The claimant was denied any overtime payment for service performed on
his .birthday.
This dispute has been handled with the Carrier up to and including the
highest officer so designated by the Carrier, with the result that he has
declined to adjust it.
This same reasoning was followed in the Findings of Award No. 3 of
Special Board of Adjustment No. 603 which involved a similar dispute between
the Great Northern Railway and the Transportation-Communication Employes
Union rendered on January 13, 1966 with Francis J. Robertson as Chairman
of the Special Board. The findings held in part:
"The rate of time and one-half for work performed because of
working through a period which should be allocated to a vacation,
working on a holiday, working on a rest day or working in excess of
eight hours in a day is a premium rate; the purpose of which is to discourage the Carrier from requiring employes to work at such times.
By the mere incidence of a holiday and a day which is treated as a
vacation day for bookkeeping purposes coming together, the premium
cannot be converted to triple time.
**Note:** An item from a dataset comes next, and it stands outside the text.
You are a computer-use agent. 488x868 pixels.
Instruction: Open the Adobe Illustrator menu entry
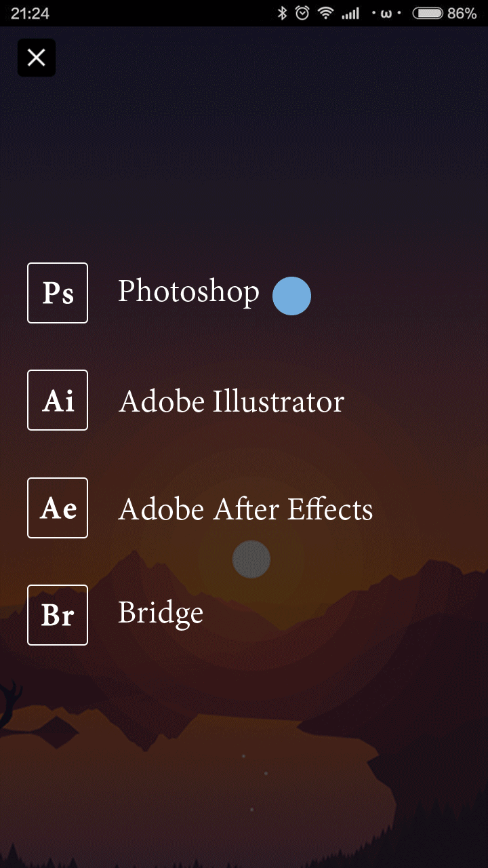[x=231, y=401]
And, it must be considered as triple
time under the employes' theory since there is no more than eight
hours worked and for that time worked they are seeking twentyfour hours' pay. This is more than just pyramiding premiums; for the
premium is
1/2
time, but under the employes' theory there would be
added a premium of one and one-half times the basic rate to arrive at
twenty-four hours' pay for the eight hours worked on the holiday
which also happened to be a `vacation' day. Assuming the correctness
of the employes' theory, it would logically follow that if the claimants
here had been required to work in excess of eight hours on the dates
of claim, they would then be entitled to pay at
41/2
times the basic
rate for the overtime hours. It is doubtful that any such absurd result
was intended by the premium pay rules.
We think it is clear that in the absence of rules showing a clear
intent to the contrary (and we are not acquainted with any nor cited
to any) that the premiums required for working on a vacation day
which also happens to be a holiday were designed to operate on a
concurrent non-cumulative or non-consecutive basis and that they
were not intended to be pyramided. Consequently the proper payment
for the time actually worked by the claimants on December 26, 1960
was one and one-half time."
A copy of Award No. 3 of Special Board of Adjustment No. 603 is attached
as Carrier's Exhibit C.
Clearly and unquestionably, this claim is without support and should be
denied.
It is hereby affirmed that all of the foregoing has been a matter of
correspondence or conference between the parties or available thereto. Oral
hearing is not requested unless requested by the Employes in which event
Carrier would be represented.
(Exhibits not reproduced.)
FINDINGS: The Second Division of the Adjustment Board, upon the
whole record and all the evidence, finds that:
The carrier or carriers and the employe or employes involved in this dispute are respectively carrier and employe within the meaning of the Railway
Labor Act as approved June 21, 1934.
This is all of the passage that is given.